## [Exercise text]
--- START ---

Sunday, May 07, 2006

Smokin' in the Boys Room

Games 29 through 31 - Red Sox

Red Sox 6, Orioles 3
Red Sox 9, Orioles 3
Red Sox 10, Orioles 3
Record: 19-12

As the noted philosopher and St. Louis Cardinals fan Nelly once opined, it's getting hot in here. And by here, in mean MLC - today's Mets result notwithstanding, and even with the Metros misfortunatos the 2 squads nearest and dearest to our hearts have taken a combined 9 of 11 on their current homestands. We will not, to the relief of our female fans, be taking off all our clothes.

My disdain for the Baltimore franchise is well-documented in this space, especially since they seemed to reserve their best efforts over the past 2 seasons for the Sox. Seemed is in past tense on purpose, as today's rout marked Boston's 11th consecutive victory over the O's. In all the excitement, I'd kinda lost track. Or never actually noticed, whichever. Either way, that's a happy-making "fuck you" to Peter Angelos that comes with a boost in the standings - the very best kind of doubleheader.

The Sox blew through the reeling O's this weekend on the strength of a well-rounded, solid but definitely not spectacular team effort. Curt Schilling, Tim Wakefield, and Lenny Dinardo(!) all did their jobs, recording enough outs to keep games close, and sitting back to collect Ws as the offense hit the skidding O's staff early and often. The here-maligned middle relief had moderate success, with Julian Tavarez and Rudy Seanez (again, !) contributing and keeping Jonathan Papelbon's arm from falling off for another week or so. Tavarez, who bears more than a passing resemblance to Freddy Krueger, appears moments away from grabbing a machete from his pants leg and disemboweling an unfortunate batboy, but he's getting outs at the moment.

--- END ---

## [Problem 1]
Condense the paragraph of the Red Sox recap that begins "The Sox blew through the reeling O's" into a short bulleted list that keeps its main facts.
## [Problem 2]
In the Red Sox recap, what consecutive win over the Orioles did today's rout give Boston?
## [Problem 3]
Pick up the Red Sox recap after its final sentence and carry it on in the same voice.

## [Data supplied]
--- START ---

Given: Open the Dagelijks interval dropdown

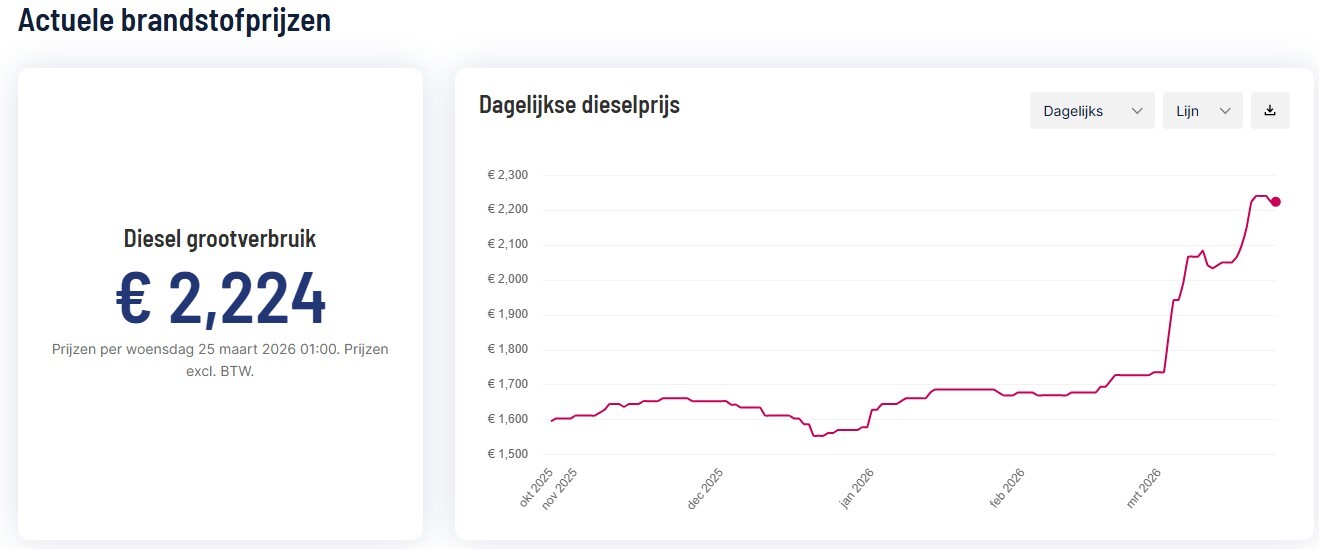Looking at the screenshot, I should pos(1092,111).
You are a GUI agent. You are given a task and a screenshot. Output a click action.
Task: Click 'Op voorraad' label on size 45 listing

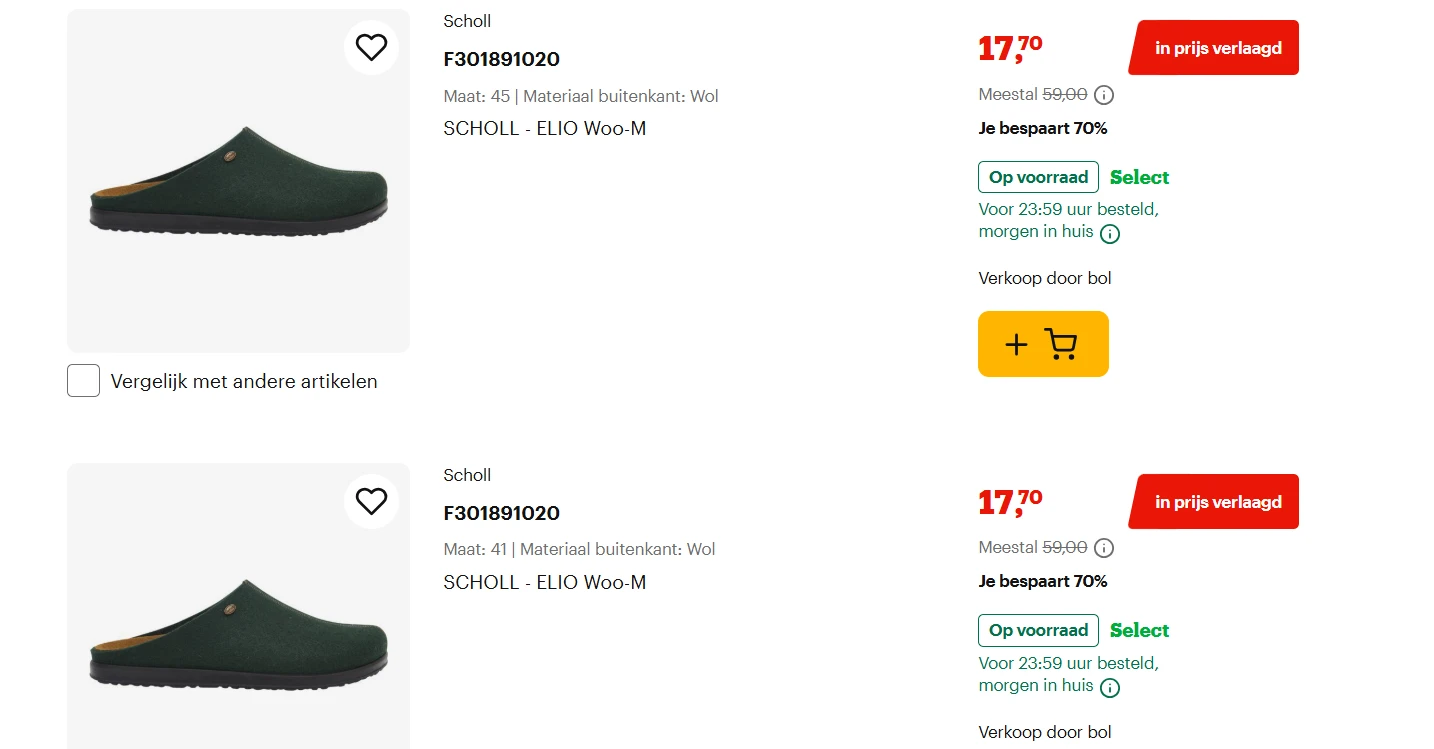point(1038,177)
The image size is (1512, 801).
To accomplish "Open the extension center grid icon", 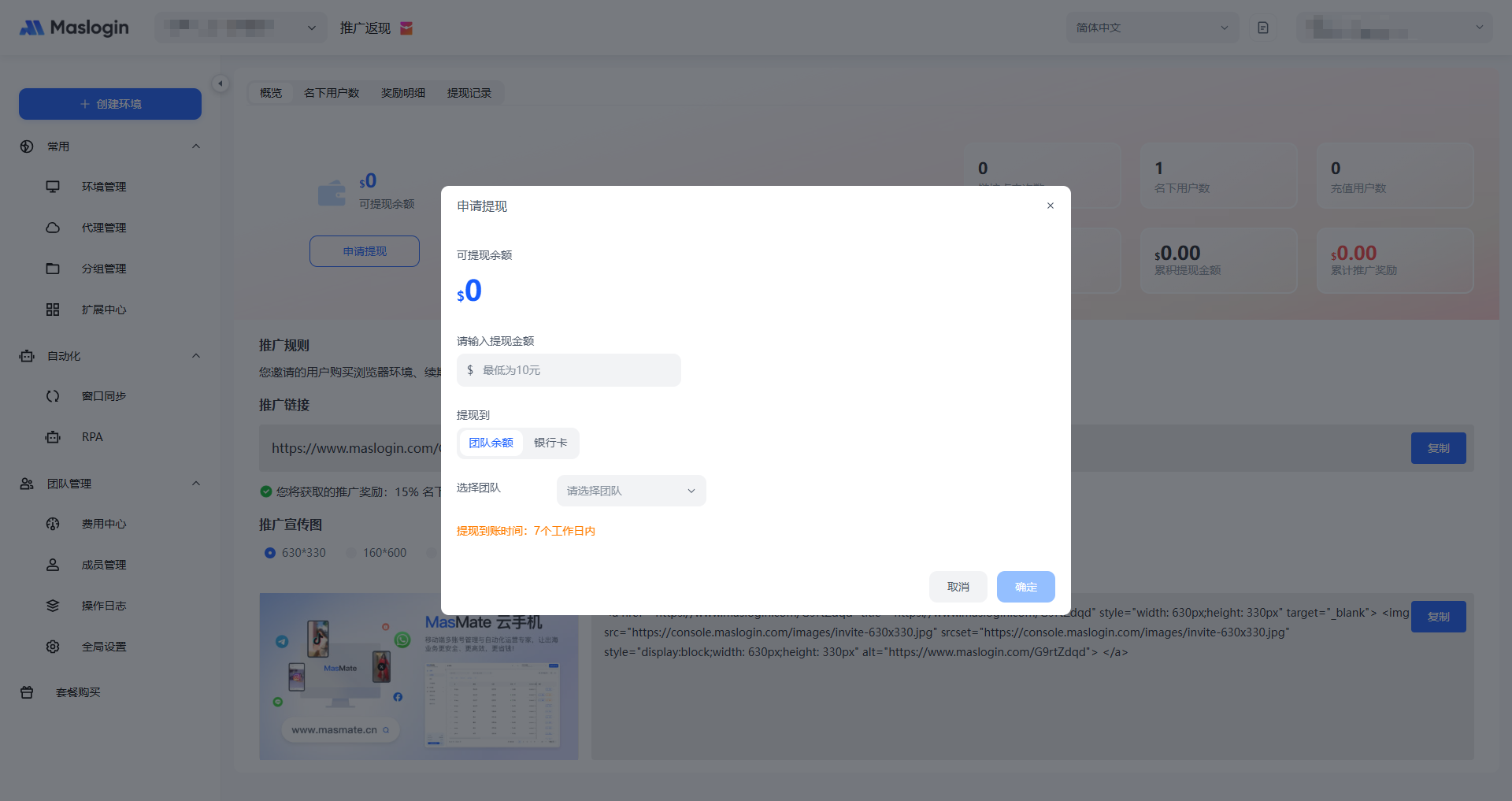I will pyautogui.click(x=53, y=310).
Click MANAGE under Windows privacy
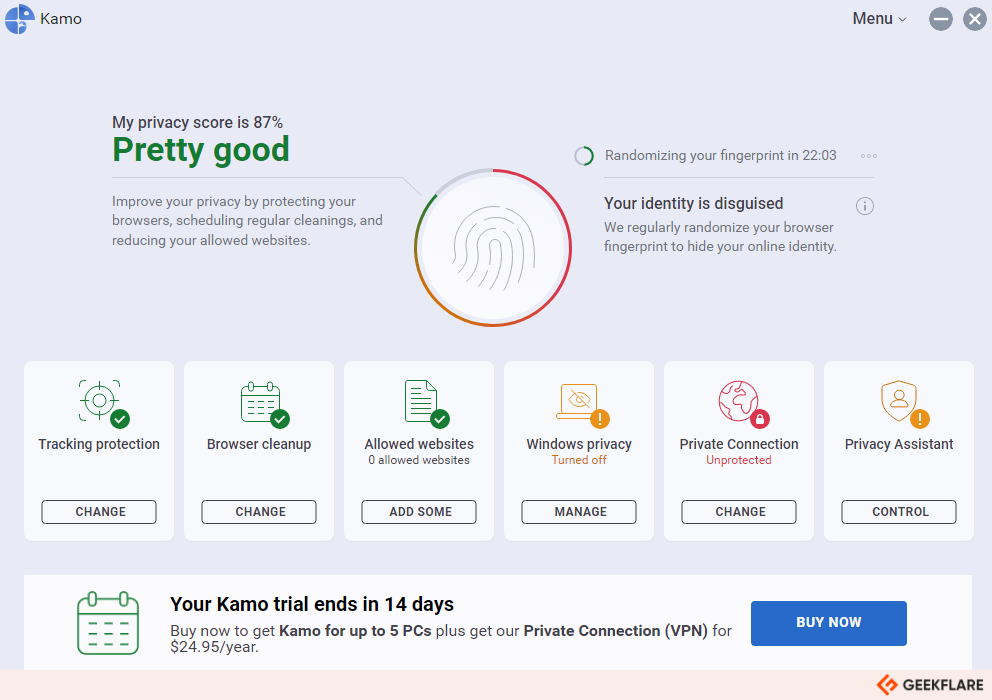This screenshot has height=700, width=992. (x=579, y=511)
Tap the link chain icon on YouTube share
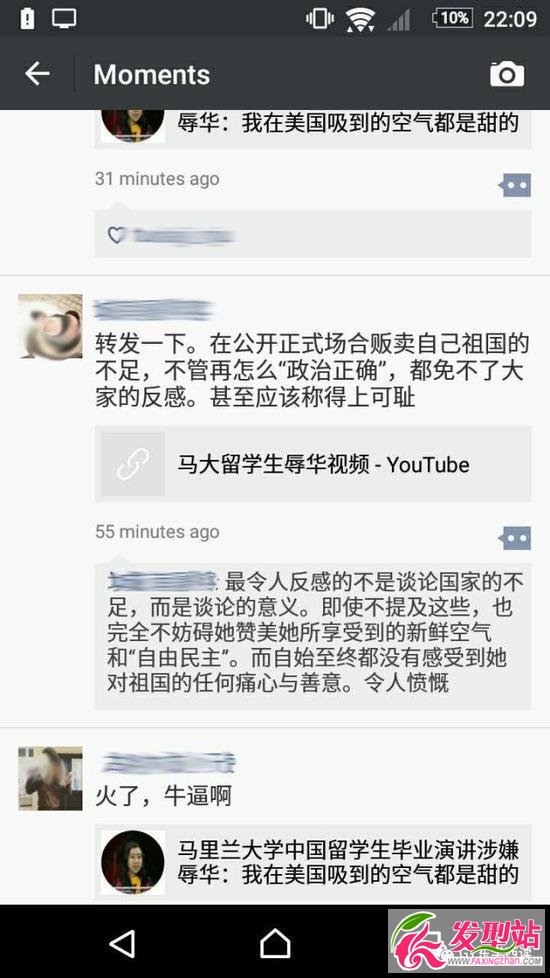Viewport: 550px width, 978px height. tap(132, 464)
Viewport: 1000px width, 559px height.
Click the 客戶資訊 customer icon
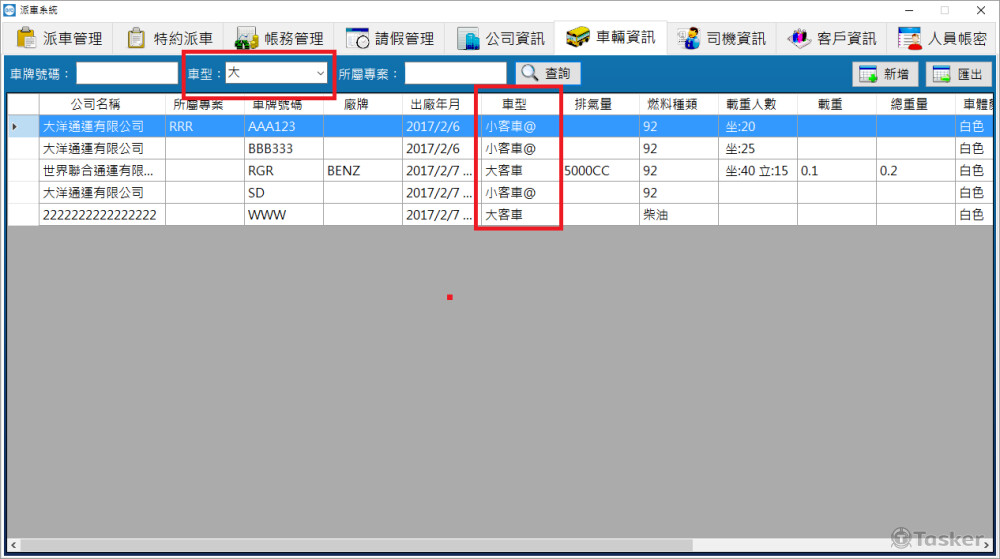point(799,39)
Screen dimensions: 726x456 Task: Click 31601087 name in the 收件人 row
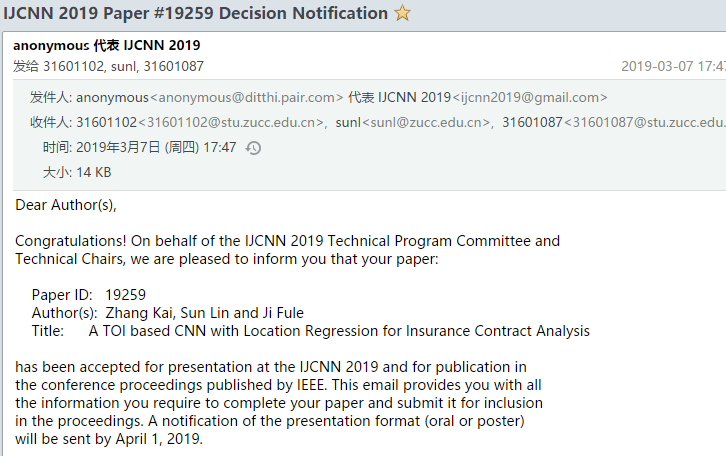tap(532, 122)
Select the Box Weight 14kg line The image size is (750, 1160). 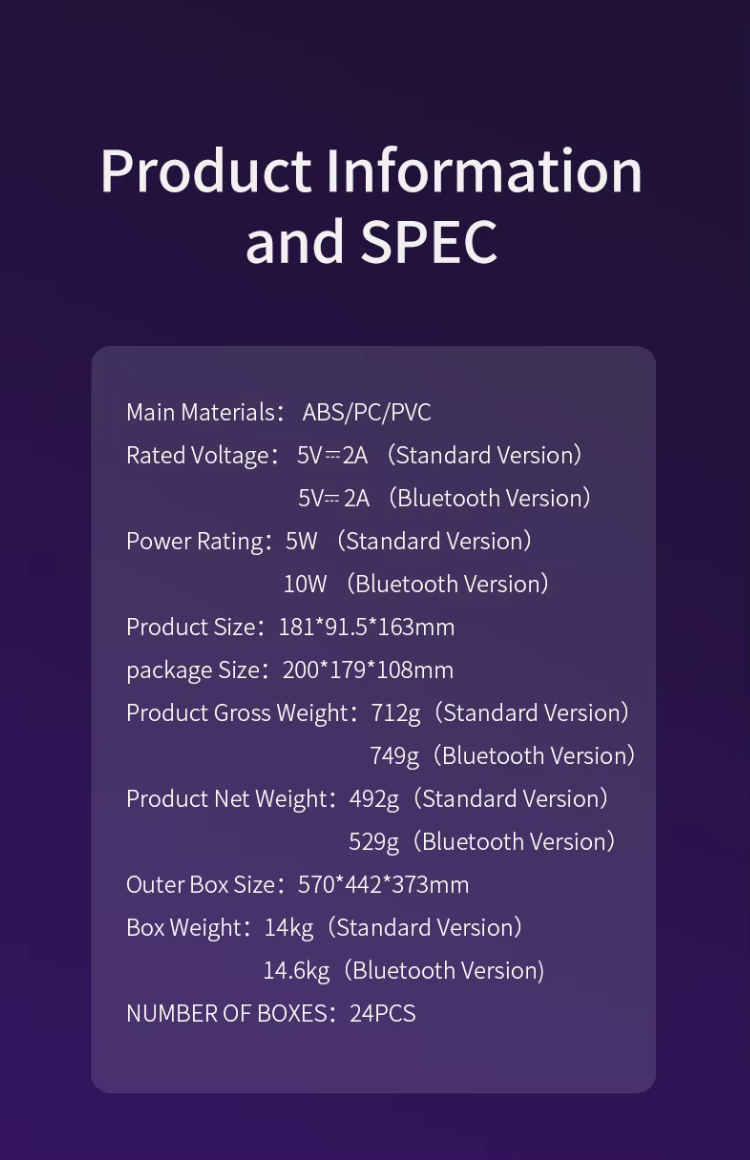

--- END ---

## [Task output 1]
- Boston swept the struggling Orioles this weekend with a solid, well-rounded team effort that was not spectacular.
- Starters Curt Schilling, Tim Wakefield, and Lenny Dinardo recorded enough outs to keep the games close and collected wins.
- The offense hit the Orioles' slumping pitching staff early and often.
- Middle relievers Julian Tavarez and Rudy Seanez had moderate success, which spared Jonathan Papelbon's arm.
- Tavarez looks menacing but is getting outs for now.

## [Task output 2]
It was Boston's 11th consecutive victory over the Orioles.

## [Task output 3]
Offensively, Mike Lowell is scorching, putting up 4 doubles in the series (he's now got a league-leading 17) and reaching base 7 times in 13 plate appearances. Manny detonated a homer over the Monster seats last night, which generally presages a 10 to 15-game streak of otherworldly mashing. Jason Varitek's bat woke up this weekend, capped by his granny off of ex-Met Kris Benson in today's opening frame. Mark Loretta is slowly creeping back to respectability, with a 3-for-4 today. The Greek God of Sweet Swinging raised his average to .330 with a 7-for-13 series and has touched off debates across the Nation about whether he's stolen Coco Crisp's leadoff role when the latter returns from the DL later this month. Says here in MLC that he's earned the spot, especially given the fact that he'd likely be on base 5% more of the time than Coco, but I don't wear the manager's uniform. Though I do like to dress up like the Dread Pirate Roberts while my wife...oh, too much?

The only downside of late is the recent swoon of everybody's favorite gregarious Dominican. Papi's 1 for his last 20, and although the 1 hit was a game-winning 3-run double on Friday, it looks to this rank amateur that the insane overshifts employed by opposing managers are in his head. I've seen at least 5 hits stolen by the shift in the last week alone, so the strategy is obviously working at the micro level. Even more worrisome, I think Papi's depressed, at least in a baseball sense. He's seemed resigned to his fate in the past week - time for some radical therapy.

I took my daughter to her first big-league game today - if you can count a Pirates/Nationals tilt as such. As expected, her attention span lasted about 2 innings, though she very much enjoyed the Racing Presidents on the RFK Stadium Jumbotron. We lasted a total of 5 frames, mostly through sugar-related bribes, but did get to see Jose Guillen crush a Zach Duke offering into the 400 level. Positive experience for dad and daughter, which was the goal.

Big week ahead for the summer-hot MLC squads, with the Sox in the Bronx and the Mets at the Phillies. Terrific pitching matchups abound in the Sox/Yanks series, as Beckett, Schilling, and Wakefield face Randy Johnson, Mike Mussina, and Shawn Chacon. Roll the balls out and let's see which team stays hot.